E.U. And U.N. Back Project To Help Somalis To Produce Food Aid

E.U. And U.N. Back Project To Help Somalis To Produce Food Aid

By Peter Mutai
Saturday, March 15, 2014

NAIROBI (Xinhua) — The UN, EU and Austria food agencies are backing a key initiative that turns Somali farmers into suppliers of high-quality food assistance for their fellow Somali people.


In a joint statement issued in Nairobi, the EU, UN and Austria said the initiative has helped Somali farmers achieve this major agricultural breakthrough in a region of the country that was gripped by famine less than three years ago.

WFP Country Representative Stefano Porretti described the initiative “as a significant achievement for the participating farmers” and a milestone for WFP’s operations in Somalia.

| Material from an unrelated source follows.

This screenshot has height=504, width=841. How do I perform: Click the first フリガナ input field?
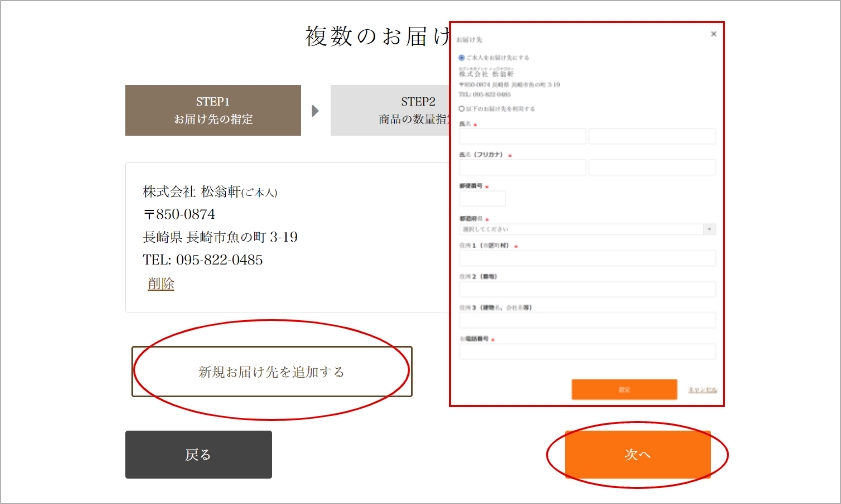click(x=521, y=167)
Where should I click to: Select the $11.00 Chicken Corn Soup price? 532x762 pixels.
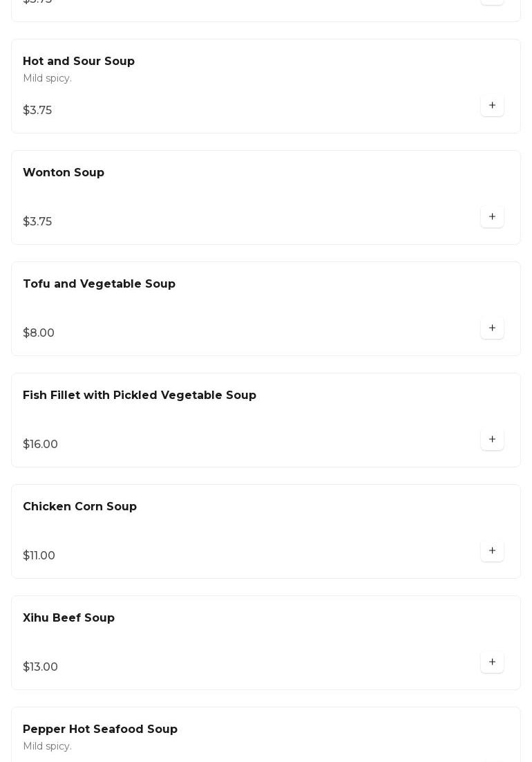(x=39, y=556)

“WFP will continue to support small-scale farmers in Somalia by empowering them to produce and sell more food, so as to become competitive players in local markets,” Porretti said.

He said strengthening livelihoods and increasing resiliency is an integral part of WFP’s strategy in the Horn of Africa nation, adding that the initiative enables Somali farmers to produce food assistance.

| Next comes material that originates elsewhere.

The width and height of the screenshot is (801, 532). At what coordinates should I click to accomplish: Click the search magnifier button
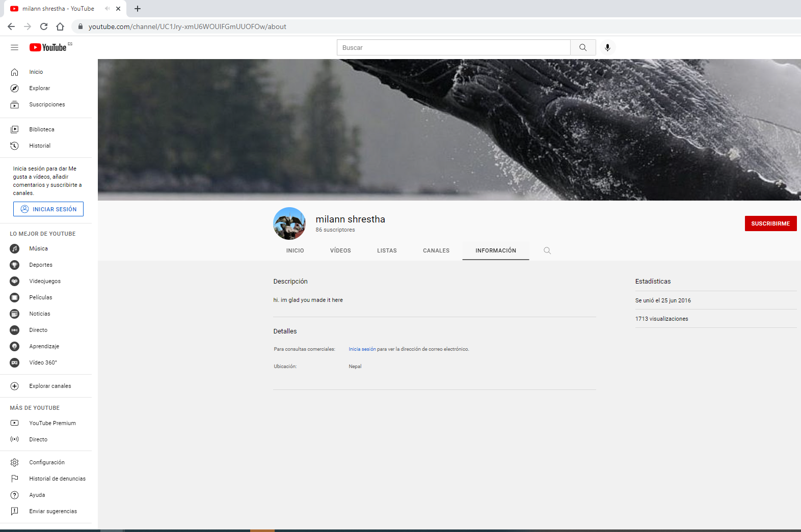(583, 47)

The initiative has helped Somali farmers to produce maize that meets international quality standards in sufficient quantities to sell it to WFP, which will use the locally grown grain in its food assistance programs for the most vulnerable and food-insecure Somalis.

Experts from FAO and WFP supported by the EU have worked with dozens of farmers in several communities in the past year to train them in post-harvest handling, storage and warehouse management in order to increase the quality of their production and limit losses by keeping the grain free of contamination and pests.

According to the agencies, farmers also learned how to grade their grain, noting that these new skills are aimed at increasing the quality of their produce.

FAO’s outgoing representative for Somalia Luca Alinovi with minimal assistance including agricultural inputs, tools, technical skills in storage, grading and marketing, Somalis can make a great difference.

“This initiative shows that Somali farmers are not helpless,” Alinovi added.

With the support of the EU and FAO, small-scale farmers have boosted the yields and quality of their maize grains, allowing them to sell 200 metric tons of high-quality maize to the UN’s World Food Programme (WFP), which purchased the grain with funds supplied by Austria.

Agricultural communities—especially in south-central Somalia, the country’s grain basket—have, over the last two decades, been severely affected by conflict and recurrent drought, which has resulted in the widespread failure of crops and poor yields.

The EU, Austria, FAO and WFP said they are working with local farmers to change the recurrent drought which has ravaged the region.

“The EU strongly supports this pilot initiative to empower the Somali farmers and their markets,” said Michele Cervone d’Urso, the EU Ambassador to Somalia. “By enabling them to provide food aid for Somalia, we support the entire Somali economy.”

According to UN’s food production data, Somali farmers only meet 40 percent of the country’s domestic cereal demand.

FAO and WFP will jointly seek to scale up this initiative to ensure that small scale farmers have better opportunities to access agricultural markets, to become competitive players in domestic and international food trade and thus to improve their lives.

“Sustained humanitarian interventions as well as successive seasons of near-average to above-average rainfall in most parts of Somalia have significantly reduced the number of people experiencing severe food shortages in parts of the country from a peak of 4 million during the 2011 drought and famine,” the agencies said.

The Austrian embassy in Nairobi, which also covers Somalia, said that Austria, as one of the partners and sponsors of this project, lauded the initiative which it said had been such a success.

It further added that it was another example that people in need, given the necessary assistance and possibilities, are able to help themselves and thus make a difference to their lives.